[DO THIS]: Transcribe word for word the lines of the material below, from the line with "Task: Expand the library panel sidebar arrow" up to and including the line with "Action: (x=667, y=391)".

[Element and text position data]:
++++++++

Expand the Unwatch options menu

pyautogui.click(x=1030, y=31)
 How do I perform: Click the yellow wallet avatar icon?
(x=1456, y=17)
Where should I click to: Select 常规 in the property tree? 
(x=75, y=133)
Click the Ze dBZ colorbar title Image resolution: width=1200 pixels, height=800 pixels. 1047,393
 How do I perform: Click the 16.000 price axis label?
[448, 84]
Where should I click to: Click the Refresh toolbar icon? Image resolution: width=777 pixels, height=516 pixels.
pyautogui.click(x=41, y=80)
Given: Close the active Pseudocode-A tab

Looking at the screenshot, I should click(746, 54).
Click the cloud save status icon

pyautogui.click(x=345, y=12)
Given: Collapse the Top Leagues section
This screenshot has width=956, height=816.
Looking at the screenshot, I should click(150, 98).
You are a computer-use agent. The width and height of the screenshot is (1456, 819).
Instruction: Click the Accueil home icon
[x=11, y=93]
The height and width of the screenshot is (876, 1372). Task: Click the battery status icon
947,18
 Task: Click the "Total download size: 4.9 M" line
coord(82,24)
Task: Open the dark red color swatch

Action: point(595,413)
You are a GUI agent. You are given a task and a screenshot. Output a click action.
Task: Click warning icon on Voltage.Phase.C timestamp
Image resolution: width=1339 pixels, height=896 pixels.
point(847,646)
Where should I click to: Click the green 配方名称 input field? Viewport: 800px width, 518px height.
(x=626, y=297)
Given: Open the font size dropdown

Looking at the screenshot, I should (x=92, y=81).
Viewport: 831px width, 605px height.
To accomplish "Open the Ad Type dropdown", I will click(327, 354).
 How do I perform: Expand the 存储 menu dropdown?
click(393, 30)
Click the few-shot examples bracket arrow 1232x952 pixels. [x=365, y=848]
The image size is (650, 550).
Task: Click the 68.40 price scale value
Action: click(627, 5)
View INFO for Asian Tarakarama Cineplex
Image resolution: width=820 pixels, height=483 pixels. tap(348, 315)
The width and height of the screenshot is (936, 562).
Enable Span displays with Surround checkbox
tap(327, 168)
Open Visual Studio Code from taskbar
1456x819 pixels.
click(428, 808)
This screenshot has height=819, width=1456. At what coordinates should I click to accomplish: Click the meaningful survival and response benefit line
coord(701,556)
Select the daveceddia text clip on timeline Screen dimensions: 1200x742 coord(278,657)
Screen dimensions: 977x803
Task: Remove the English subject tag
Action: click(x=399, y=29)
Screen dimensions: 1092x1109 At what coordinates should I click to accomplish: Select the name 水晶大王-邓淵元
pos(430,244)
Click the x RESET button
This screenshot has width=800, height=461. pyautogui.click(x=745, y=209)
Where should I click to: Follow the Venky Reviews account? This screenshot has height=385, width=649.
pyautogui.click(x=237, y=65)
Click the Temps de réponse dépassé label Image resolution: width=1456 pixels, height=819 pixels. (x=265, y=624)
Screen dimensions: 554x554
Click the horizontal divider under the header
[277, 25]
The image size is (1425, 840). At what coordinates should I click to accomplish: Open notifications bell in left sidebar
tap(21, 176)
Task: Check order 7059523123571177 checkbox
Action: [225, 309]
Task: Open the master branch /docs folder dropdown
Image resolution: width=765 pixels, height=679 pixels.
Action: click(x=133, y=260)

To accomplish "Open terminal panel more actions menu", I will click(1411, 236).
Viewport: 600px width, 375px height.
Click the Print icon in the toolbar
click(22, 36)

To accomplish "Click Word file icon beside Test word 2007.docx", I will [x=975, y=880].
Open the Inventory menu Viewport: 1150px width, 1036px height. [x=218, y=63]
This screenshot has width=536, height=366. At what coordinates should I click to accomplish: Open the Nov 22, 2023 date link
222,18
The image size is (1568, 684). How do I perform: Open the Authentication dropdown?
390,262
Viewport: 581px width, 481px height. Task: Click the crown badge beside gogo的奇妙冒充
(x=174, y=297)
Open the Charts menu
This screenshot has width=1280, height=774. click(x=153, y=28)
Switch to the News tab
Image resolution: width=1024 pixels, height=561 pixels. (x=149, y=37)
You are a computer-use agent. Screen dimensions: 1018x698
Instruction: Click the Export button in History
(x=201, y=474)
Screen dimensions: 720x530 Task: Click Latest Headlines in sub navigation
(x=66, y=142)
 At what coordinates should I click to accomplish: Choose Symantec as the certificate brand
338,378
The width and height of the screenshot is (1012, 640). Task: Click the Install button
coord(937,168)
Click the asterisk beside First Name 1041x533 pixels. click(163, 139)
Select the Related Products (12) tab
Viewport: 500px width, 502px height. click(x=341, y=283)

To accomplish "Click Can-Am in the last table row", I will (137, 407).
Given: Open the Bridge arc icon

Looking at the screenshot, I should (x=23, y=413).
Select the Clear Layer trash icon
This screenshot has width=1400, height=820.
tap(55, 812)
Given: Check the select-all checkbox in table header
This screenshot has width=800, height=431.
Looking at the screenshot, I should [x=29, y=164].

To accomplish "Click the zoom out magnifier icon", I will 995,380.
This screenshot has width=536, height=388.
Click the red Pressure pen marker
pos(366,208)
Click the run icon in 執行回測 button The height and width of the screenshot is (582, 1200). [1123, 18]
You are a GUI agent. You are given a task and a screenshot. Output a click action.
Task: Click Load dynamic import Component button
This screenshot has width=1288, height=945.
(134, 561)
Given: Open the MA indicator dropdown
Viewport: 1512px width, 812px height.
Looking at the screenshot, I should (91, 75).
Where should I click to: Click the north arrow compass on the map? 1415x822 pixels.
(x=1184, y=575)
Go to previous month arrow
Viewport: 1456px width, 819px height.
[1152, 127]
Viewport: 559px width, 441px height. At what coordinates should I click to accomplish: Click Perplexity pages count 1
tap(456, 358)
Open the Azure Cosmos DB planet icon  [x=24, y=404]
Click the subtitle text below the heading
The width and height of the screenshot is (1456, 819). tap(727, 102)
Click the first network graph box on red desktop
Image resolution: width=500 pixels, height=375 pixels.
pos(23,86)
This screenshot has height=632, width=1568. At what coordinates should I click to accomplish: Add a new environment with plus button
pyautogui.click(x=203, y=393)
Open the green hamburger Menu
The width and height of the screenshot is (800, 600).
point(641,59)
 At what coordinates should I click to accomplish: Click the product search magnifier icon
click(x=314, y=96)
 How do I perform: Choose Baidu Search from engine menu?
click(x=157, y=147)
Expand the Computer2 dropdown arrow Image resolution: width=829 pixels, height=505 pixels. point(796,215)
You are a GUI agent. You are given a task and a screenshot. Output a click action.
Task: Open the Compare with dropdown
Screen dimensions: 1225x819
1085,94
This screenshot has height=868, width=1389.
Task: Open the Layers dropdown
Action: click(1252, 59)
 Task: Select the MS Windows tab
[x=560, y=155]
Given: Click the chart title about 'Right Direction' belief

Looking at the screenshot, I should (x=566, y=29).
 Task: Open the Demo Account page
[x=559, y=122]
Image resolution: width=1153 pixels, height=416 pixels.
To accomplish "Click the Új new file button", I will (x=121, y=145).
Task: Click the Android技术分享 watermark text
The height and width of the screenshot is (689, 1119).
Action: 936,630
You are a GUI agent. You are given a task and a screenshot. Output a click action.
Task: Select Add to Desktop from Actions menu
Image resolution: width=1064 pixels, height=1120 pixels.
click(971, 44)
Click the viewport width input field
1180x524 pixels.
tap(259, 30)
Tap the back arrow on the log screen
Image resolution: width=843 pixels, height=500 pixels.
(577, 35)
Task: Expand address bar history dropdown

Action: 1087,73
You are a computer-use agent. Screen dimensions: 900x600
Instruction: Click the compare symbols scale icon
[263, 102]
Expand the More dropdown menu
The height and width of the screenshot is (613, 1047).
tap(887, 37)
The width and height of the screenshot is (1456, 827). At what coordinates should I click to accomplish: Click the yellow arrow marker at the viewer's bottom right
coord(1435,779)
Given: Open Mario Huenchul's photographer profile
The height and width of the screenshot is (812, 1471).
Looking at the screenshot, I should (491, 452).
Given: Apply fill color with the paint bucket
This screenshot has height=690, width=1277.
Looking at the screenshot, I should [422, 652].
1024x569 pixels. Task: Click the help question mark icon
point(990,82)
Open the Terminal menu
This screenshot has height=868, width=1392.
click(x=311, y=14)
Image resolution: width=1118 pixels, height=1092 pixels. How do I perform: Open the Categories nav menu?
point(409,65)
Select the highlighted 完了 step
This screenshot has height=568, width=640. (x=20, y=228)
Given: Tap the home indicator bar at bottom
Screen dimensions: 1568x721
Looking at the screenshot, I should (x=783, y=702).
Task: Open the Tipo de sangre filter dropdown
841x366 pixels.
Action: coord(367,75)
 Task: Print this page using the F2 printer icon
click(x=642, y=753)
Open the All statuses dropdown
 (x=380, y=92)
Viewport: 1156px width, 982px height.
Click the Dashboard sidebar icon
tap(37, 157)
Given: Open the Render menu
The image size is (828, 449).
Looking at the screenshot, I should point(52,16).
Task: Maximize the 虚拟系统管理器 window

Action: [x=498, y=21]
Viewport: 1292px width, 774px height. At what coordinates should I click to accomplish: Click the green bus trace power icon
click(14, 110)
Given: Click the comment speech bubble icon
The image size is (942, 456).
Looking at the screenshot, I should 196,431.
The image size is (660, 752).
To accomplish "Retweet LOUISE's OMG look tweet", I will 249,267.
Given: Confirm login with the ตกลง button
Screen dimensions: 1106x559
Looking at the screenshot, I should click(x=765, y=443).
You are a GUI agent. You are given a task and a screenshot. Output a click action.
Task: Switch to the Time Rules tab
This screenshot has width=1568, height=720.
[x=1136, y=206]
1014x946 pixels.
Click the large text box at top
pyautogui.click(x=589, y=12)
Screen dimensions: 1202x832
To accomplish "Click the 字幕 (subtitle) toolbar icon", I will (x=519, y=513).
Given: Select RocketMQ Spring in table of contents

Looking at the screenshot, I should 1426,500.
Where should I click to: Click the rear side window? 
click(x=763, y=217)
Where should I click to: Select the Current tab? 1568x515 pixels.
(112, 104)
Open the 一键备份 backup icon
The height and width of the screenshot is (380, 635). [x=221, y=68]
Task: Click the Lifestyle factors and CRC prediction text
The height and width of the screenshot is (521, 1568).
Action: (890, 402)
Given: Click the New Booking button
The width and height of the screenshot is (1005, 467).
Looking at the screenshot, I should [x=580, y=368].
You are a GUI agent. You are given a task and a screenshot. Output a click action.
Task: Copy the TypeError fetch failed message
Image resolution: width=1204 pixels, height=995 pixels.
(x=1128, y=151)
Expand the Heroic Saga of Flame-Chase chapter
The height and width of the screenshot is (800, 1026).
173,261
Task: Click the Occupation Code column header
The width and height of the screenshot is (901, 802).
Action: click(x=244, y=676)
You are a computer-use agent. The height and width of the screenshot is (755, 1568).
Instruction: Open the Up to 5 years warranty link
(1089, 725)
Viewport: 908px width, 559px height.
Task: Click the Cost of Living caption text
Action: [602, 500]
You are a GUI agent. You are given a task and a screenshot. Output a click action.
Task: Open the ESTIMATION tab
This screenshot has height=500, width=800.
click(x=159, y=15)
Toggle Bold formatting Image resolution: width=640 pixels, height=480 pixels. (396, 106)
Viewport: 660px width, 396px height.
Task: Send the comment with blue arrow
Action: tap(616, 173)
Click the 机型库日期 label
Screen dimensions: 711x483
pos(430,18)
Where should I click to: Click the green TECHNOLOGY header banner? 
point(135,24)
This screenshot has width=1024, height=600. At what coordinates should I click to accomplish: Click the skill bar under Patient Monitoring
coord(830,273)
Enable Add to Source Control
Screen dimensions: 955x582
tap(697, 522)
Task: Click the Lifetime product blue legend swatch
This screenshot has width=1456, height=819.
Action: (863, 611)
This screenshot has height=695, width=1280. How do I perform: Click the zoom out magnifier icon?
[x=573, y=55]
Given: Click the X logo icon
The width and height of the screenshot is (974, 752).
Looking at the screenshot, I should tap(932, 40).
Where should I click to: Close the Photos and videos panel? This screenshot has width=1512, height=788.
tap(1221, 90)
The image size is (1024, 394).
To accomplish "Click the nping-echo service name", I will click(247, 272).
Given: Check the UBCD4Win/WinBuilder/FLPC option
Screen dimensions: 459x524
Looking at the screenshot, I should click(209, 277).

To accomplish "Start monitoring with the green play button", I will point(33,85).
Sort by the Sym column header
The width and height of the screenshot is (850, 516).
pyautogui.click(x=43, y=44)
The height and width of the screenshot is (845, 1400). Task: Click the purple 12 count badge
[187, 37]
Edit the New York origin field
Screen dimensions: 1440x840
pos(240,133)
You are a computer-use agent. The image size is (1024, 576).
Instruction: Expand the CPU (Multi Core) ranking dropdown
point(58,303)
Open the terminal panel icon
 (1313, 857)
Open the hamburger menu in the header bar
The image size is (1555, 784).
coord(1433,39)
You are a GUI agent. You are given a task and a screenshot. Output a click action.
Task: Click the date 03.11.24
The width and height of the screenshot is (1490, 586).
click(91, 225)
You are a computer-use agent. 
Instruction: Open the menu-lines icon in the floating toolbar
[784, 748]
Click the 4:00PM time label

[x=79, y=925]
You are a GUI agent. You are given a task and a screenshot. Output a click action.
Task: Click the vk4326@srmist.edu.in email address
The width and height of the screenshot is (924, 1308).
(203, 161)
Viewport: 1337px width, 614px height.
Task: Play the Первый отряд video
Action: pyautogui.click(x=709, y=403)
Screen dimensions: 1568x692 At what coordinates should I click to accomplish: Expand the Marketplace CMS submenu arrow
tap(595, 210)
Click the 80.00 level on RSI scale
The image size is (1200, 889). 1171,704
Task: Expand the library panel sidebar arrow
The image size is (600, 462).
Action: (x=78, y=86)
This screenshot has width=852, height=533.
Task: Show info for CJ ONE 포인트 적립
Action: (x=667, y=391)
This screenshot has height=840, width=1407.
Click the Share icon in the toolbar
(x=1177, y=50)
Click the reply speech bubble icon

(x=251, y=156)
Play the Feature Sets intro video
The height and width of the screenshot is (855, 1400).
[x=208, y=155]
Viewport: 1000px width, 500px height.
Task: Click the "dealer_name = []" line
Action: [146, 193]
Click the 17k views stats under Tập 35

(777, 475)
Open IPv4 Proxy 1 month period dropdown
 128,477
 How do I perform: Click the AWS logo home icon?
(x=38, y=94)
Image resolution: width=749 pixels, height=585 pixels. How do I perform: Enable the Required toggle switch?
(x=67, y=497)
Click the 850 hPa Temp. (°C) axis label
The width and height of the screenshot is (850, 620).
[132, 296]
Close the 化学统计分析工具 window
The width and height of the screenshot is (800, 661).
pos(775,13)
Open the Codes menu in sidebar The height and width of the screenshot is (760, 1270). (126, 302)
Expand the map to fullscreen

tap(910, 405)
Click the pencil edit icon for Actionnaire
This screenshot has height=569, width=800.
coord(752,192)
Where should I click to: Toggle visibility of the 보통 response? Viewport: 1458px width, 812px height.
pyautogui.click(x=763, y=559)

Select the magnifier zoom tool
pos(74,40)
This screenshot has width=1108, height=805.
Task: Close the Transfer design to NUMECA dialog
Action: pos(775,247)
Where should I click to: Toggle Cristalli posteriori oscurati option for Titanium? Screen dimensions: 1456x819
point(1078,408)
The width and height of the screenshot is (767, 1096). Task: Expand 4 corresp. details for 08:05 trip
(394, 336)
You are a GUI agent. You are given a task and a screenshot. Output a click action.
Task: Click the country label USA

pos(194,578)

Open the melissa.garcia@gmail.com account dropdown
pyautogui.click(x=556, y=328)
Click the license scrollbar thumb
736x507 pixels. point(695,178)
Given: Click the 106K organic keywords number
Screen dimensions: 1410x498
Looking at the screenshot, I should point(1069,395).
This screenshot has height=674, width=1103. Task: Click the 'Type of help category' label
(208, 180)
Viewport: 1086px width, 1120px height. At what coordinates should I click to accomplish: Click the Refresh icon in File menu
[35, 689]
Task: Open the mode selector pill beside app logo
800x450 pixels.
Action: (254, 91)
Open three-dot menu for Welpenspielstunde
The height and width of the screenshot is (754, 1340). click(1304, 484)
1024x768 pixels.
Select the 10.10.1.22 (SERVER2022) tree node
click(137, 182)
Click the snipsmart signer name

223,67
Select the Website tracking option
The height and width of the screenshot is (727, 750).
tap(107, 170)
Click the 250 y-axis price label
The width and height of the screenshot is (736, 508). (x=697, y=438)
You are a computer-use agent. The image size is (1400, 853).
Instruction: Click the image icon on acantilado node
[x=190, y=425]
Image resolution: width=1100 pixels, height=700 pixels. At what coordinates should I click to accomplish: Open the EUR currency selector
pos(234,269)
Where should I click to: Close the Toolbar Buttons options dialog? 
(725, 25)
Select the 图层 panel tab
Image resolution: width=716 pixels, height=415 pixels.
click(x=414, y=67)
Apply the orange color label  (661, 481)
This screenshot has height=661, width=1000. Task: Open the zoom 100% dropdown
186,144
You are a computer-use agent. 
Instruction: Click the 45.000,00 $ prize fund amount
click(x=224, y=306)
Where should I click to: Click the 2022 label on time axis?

++++++++

[FINISHED ANSWER]:
Task: Expand the library panel sidebar arrow
The image size is (600, 462).
Action: (x=78, y=86)
This screenshot has width=852, height=533.
Task: Show info for CJ ONE 포인트 적립
Action: (x=667, y=391)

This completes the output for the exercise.